Detailed Description

Complete technical specification and implementation details from the patent document.

The instant specification generally relates to computing devices. More specifically, the instant specification relates to generating computing platform dashboards using artificial intelligence.

Some computing platforms analyze data in order to provide users of the platform insights regarding the data. It can be helpful to the users to view the data using different types of visualizations (e.g., graphs, charts, tables, etc.). Thus, a computing platform may provide a dashboard on a user interface (UI) of the platform, and the dashboard may include one or more visualizations based on the analyzed data.

Disclosed herein are systems and methods for generating computing platform dashboards using artificial intelligence (AI). A method includes obtaining, at a computing platform, first data associated with an entity that uses the computing platform. The first data indicates a category of the entity. The method includes generating dashboard content for the entity. Generating the dashboard content includes generating, using a trained AI model and based on the first data, one or more metrics associated with the computing platform. Generating the dashboard content includes obtaining, using a data store of the computing platform, one or more values for the one or more metrics associated with the computing platform. The one or more values correspond to the entity. The method includes causing display of a dashboard user interface (UI) of the computing platform based on the dashboard content for the entity. The dashboard UI includes one or more visualizations each based on at least a portion of the one or more values.

Another aspect of the disclosure includes a system for generating computing platform dashboard using AI. The system includes a memory and a processor device coupled to the memory. The processor device is configured to perform one or more operations. The operations include includes obtaining, at a computing platform, first data associated with an entity that uses the computing platform. The first data indicates a category of the entity. The operations include generating dashboard content for the entity. Generating the dashboard content includes generating, using a trained AI model and based on the first data, one or more metrics associated with the computing platform. Generating the dashboard content includes obtaining, using a data store of the computing platform, one or more values for the one or more metrics associated with the computing platform. The one or more values correspond to the entity. The operations include causing display of a dashboard UI of the computing platform based on the dashboard content for the entity. The dashboard UI includes one or more visualizations each based on at least a portion of the one or more values.
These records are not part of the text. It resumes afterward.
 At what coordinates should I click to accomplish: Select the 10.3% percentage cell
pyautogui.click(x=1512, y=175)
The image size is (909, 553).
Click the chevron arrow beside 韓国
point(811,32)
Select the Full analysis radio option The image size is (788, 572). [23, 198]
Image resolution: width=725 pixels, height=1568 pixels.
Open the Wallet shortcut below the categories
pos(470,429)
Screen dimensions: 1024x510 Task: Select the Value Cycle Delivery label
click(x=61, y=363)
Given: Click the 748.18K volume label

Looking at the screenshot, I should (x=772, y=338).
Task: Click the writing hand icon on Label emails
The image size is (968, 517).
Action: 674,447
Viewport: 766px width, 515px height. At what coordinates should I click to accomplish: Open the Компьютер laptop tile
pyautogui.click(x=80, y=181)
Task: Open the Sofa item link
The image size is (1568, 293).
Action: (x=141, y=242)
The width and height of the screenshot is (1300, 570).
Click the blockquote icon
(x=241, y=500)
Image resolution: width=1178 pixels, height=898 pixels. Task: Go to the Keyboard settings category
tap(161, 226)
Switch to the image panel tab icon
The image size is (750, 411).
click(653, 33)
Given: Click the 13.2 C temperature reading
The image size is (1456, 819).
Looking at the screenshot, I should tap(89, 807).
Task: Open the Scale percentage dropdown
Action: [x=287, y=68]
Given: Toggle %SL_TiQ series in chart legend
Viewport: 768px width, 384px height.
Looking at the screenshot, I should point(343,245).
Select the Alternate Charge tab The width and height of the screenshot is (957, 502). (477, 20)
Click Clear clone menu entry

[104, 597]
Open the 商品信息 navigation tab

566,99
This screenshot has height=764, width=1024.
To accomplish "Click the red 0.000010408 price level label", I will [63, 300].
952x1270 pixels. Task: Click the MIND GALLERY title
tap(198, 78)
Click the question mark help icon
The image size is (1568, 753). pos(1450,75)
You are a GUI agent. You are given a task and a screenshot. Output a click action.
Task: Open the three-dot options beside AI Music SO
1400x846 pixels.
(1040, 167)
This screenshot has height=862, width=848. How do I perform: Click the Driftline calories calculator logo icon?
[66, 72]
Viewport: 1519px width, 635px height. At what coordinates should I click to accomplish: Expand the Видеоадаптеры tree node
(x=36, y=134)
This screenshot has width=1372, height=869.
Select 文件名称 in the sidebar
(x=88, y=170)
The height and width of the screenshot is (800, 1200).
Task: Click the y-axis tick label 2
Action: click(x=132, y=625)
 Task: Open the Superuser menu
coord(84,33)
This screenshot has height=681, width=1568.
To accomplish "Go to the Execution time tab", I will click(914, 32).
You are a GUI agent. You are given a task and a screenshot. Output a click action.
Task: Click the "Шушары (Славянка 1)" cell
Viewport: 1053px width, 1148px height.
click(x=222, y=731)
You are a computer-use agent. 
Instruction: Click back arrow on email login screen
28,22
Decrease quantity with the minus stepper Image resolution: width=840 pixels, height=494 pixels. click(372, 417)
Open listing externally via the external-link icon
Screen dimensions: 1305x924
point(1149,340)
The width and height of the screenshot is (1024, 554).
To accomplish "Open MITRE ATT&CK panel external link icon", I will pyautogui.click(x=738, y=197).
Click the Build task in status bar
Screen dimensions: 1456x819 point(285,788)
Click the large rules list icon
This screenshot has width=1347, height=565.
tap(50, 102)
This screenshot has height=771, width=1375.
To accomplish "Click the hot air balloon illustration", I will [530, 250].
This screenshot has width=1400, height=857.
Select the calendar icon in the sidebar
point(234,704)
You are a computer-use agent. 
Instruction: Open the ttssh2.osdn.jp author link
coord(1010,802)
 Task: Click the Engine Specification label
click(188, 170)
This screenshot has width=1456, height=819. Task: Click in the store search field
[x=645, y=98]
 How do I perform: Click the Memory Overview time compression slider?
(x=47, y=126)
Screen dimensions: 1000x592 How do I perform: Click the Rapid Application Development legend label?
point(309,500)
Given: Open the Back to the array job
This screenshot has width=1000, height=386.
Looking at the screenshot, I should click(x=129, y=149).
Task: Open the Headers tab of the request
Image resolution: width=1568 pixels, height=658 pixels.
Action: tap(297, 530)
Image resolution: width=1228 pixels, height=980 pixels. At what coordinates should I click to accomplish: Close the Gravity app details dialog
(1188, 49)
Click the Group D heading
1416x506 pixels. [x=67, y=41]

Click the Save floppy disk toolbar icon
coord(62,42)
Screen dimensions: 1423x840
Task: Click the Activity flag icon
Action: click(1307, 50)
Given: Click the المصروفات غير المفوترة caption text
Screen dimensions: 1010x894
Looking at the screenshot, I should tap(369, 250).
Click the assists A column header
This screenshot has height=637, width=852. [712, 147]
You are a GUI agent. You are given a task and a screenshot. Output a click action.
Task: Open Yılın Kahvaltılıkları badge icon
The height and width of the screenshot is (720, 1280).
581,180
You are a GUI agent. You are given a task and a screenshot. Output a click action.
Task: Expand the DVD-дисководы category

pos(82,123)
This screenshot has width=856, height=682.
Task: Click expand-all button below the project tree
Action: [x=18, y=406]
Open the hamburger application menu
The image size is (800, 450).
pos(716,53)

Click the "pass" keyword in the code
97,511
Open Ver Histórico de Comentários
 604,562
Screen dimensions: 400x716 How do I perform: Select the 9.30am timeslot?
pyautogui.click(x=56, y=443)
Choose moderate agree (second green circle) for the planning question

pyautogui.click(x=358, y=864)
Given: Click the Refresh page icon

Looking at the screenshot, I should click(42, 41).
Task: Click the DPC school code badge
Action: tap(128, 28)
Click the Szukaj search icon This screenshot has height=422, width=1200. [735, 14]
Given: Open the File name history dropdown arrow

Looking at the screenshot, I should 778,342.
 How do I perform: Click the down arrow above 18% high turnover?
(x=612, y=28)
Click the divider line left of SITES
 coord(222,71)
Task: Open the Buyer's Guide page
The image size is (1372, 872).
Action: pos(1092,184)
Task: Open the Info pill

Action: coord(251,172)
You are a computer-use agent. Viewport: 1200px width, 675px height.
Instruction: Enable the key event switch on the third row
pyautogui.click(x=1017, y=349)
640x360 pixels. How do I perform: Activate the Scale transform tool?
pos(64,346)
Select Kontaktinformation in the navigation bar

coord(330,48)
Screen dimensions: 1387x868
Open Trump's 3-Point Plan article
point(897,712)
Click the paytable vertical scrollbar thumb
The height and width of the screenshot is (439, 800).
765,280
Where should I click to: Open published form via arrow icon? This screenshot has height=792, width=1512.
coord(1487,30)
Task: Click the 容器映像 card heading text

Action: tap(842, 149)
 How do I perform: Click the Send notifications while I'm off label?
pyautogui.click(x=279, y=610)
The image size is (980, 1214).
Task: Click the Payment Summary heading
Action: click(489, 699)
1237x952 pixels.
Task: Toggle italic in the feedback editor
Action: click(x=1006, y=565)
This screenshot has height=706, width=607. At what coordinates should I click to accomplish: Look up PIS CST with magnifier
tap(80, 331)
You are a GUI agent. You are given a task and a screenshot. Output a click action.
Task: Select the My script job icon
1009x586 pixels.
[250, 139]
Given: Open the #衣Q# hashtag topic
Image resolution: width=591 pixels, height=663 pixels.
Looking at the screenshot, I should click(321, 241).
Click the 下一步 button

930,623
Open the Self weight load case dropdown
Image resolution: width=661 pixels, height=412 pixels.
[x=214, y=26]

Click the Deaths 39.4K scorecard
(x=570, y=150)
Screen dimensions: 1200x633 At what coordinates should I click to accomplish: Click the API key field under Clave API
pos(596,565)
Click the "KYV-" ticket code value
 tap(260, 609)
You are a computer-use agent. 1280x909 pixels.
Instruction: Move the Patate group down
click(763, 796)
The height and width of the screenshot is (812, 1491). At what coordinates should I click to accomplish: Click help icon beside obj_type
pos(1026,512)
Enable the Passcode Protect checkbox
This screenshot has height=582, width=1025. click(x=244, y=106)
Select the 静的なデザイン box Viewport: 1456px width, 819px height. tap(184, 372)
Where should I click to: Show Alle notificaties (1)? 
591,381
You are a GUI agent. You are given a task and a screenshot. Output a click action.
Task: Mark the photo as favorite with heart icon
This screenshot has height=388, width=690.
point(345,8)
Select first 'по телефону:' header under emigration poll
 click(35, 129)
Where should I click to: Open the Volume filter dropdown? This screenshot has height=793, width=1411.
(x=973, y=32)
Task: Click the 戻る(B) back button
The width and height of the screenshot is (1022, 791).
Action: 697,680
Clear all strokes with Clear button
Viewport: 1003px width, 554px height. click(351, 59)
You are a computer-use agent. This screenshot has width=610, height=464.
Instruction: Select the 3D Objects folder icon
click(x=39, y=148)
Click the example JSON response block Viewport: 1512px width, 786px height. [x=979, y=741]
Another aspect of the disclosure includes a method for generating computing platform dashboard using AI. The method includes obtaining, at a computing platform, first data associated with an entity that uses the computing platform. The first data indicates a category of the entity and a first set of metrics associated with the computing platform. The method includes generating dashboard content for the entity. Generating the dashboard content includes generating, using a trained AI model and based on the first data, a second set of metrics associated with the computing platform. Generating the dashboard content includes obtaining, using a data store of the computing platform, one or more values for the second set of metrics associated with the computing platform. The one or more values correspond to the entity. The method includes causing display of a dashboard UI of the computing platform based on the dashboard content for the entity. The dashboard UI includes one or more visualizations each based on at least a portion of the one or more values.

Some computing platforms analyze data in order to provide users of the platform insights regarding the data. It can be helpful to the users to view graphical representations of the data using different types of visualizations (e.g., graphs, charts, tables, etc.). Thus, a computing platform may provide a dashboard on a user interface (UI) of the platform, and the dashboard may include one or more visualizations based on the analyzed data.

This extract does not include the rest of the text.